Turning sickness into (un)popular song

to his settling in Los Angeles. His new homeland is a place where

Everybody’s friendly but nobody’s friends

The finale sees him pleading to be spared (from whom we do not know), in his idiosyncratic fashion he offers up in his place the ill, the newly born and the inhabitants of Pittsburgh and Pennsylvania.
A great recurring riff dominates this example of Morrissey in fine fettle from 2006’s Ringleader of the Tormenters.


Closing Vauxhall and I Morrissey plays cat and mouse with his detractors. Perennially keeping people guessing he intones:

All of the rumours keeping me grounded
I never said they were completely unfounded

Which rumours is he referring to?

He closes by singling out one individual who he feels needs telling that his loyalty never wavered:

Could have mentioned your name
I could have dragged you in
Guilt by implication
By association
I’ve always been true to you

As always he hints and teases and steadfastly refuses to admit to his own transgressions or name the guilty. Cloak and dagger to the last.

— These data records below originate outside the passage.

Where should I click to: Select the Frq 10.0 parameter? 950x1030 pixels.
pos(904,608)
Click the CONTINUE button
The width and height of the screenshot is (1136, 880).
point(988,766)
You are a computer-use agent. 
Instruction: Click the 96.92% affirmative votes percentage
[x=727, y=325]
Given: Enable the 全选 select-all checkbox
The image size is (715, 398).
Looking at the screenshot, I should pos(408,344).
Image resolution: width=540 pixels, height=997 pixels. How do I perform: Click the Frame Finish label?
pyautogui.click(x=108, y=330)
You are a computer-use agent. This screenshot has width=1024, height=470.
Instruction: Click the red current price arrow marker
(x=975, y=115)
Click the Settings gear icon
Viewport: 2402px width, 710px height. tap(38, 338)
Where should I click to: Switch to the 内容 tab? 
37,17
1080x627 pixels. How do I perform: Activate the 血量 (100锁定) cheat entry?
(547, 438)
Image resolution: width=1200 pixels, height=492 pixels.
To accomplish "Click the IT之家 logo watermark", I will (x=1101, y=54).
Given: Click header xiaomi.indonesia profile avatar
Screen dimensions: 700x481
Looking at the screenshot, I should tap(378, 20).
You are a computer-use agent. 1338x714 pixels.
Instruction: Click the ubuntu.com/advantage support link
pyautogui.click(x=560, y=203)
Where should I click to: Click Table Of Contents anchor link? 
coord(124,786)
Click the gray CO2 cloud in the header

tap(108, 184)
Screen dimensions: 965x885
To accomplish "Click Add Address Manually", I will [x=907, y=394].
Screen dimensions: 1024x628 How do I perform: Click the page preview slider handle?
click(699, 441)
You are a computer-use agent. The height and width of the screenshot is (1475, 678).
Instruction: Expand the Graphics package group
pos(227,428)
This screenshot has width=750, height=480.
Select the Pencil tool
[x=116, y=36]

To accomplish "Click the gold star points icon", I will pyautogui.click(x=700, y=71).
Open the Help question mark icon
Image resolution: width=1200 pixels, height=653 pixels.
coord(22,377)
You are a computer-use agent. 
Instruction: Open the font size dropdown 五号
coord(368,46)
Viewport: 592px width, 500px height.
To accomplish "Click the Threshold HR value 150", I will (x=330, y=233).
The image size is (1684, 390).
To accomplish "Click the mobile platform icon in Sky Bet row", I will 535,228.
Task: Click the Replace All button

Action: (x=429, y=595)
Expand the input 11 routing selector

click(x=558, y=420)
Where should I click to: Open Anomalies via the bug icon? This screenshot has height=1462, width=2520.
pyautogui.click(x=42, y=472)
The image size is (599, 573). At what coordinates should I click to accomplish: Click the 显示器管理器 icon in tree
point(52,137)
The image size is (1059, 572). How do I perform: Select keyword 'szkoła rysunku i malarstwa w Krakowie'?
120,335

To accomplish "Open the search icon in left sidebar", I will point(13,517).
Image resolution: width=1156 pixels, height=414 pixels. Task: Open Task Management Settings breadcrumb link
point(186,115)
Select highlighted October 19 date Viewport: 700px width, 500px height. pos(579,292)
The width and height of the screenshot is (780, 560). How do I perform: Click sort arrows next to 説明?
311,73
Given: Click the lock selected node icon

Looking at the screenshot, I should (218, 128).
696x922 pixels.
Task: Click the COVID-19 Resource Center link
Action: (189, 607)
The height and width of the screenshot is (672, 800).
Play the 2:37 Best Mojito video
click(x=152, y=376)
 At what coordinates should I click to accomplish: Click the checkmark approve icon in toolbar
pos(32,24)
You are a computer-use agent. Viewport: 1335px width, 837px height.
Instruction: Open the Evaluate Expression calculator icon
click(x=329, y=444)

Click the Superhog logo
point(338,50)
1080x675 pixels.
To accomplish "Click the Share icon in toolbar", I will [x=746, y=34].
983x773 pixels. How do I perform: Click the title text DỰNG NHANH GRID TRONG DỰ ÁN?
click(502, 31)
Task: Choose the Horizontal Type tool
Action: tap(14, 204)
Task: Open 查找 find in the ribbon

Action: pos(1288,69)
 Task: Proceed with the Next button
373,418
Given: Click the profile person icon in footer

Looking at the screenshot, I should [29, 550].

‘Suedehead’ was The Pope of Mope’s first solo release less than six months following The Smiths’ split in September 1987. A gloriously bequiffed Morrissey undertakes a pilgrimage to James Dean’s grave. Dean also graced the cover of ‘Bigmouth Strikes Again’. The video is very un-Morrisseylike, with him playing bongos and driving a tractor.

The lyrics are a sardonic riposte to a former lover who just won’t let it go. After one transgression too many such as peeking into Moz’s diary, tut tut, it’s time to move on. And just who is the “good lay”?

The piano-led music is a fine accompaniment for Morrissey’s wailing moan.

The last of the Famous International Playboys

Even though the song mentions Ronnie and Reggie Kray Morrissey did harbour a fascination for Charlie Richardson, infamous South London ganglord (he appeared on the inner sleeve for Your Arsenal) and dabbled in gangland imagery and mythology in later years.

His lines

In our lifetime those who kill
the news world hands them stardom

are more an attack on a salacious media and their elevation and enshrinement of miscreants, deviants and malcontents e.g perennial folk devils Brady and Hindley although he categorically does not endorse slaying, throat-slitting or concrete booting. Well, maybe for a former drummer of his.
The band comprised of Andy Rourke, fifth-Smith Craig Gannon and soon to be Morrissey’s bête noire, Mike Joyce.

The more you ignore me the closer I get

The first single released from arguably Morrissey’s last great and complete album, Vauxhall and I in 1994. By spurning my advances you only end up increasing my desire to be near to you. It’s counterproductive. I will get you in the end, you will relent, submit and acquiesce. I will haunt you in your slumber, I am part of your being now, there’s no going back. Stalkerish and creepy yet also tender.

The song also foresaw Morrissey’s later dealings in the High Court in 1996 when he was described as ‘truculent, devious and unreliable’ by the judge. As if.

We hate it when our friends become successful

Morrissey takes a swipe at the bitterness, envy and resentment engendered by the success of another (especially if they’re Northern) and the feeling that “It should have been me”. Long rumoured to be about James’ Tim Booth who the previous year had struck gold with ‘Sit Down’.

The song would appear on 1992’s Your Arsenal produced by ex-Spider from Mars and glam doyen, Mick Ronson. The deliciously caustic lyrics take aim at the protagonist’s clothes, his aged appearance and a desire to destroy them. Morrissey’s ‘”it’s really laughable, hahahahaha” mocks the petty minded and jealous.